Bumi Tanpa Langit

fotta
Chapter #4

BAB 2 - Hujan yang Tak Pernah Reda (Bagian I)

Langit siang di SMA Harapan Bangsa tampak sendu. Awan tebal menggantung di atas atap sekolah, menelan biru yang biasanya cerah. Angin membawa aroma tanah basah yang samar—seperti kenangan yang perlahan ingin kembali. 

Jam dinding menunjukkan pukul sebelas. Bel istirahat baru saja berbunyi. Koridor seketika ramai—kursi berderit, suara langkah berlarian, dan tawa bertumpuk jadi satu. Beberapa siswa langsung menyerbu kantin, sisanya masih bercanda sambil bersandar di dinding. Udara terasa lembap, bau tanah basah mulai merayap dari luar jendela—pertanda sebentar lagi hujan turun. 

Di tengah keramaian itu, Himmel baru saja berdiri dari kursinya ketika seseorang menepuk bahunya.

“Himm, kantin, yuk. Katanya mau traktir?” seru salah satu dari mereka sambil mendorong punggungnya ke depan.

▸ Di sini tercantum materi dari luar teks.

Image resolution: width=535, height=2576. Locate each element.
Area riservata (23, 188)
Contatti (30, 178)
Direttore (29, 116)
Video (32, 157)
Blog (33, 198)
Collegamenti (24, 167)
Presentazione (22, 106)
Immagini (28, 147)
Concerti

Himmel tertawa kecil, suaranya lembut dan menenangkan.

“Iya, iya, sabar. Baru juga berdiri,” ucapnya sambil tersenyum lebar. Langkahnya mengikuti teman-temannya, tapi ritmenya tetap tenang—berbeda dari riuh lorong yang penuh tawa dan teriakan.

Dari bangku di barisan belakang, Erde hanya melirik sekilas ke arah Himmel yang digiring teman-temannya ke luar kelas. Tatapannya datar, nyaris tanpa emosi, sebelum kembali jatuh ke luar jendela—ke langit yang semakin gelap di balik awan.

Begitu kerumunan teman-teman Himmel menghilang, Erde bangkit perlahan. Ia merapatkan jaket, membuka lolipop baru dan menempelkannya di bibir—ritual kecil yang selalu menemaninya.

Koridor mulai lengang. Udara lembap masuk melalui jendela, membawa aroma basah dan dingin yang asing. Erde menarik napas pelan, bahunya sedikit merunduk, tangan kirinya masuk ke saku jaket saat ia melangkah perlahan, menyesuaikan diri dengan kesunyian yang menyelimuti lorong.

Lapangan basket indoor berada di ujung selatan sekolah—tempat yang jarang dilewati siswa saat jam istirahat. Begitu pintu geser terbuka, hawa lembap langsung menyambutnya. Lampu di langit-langit menyala setengah redup, memantul di lantai kayu yang licin.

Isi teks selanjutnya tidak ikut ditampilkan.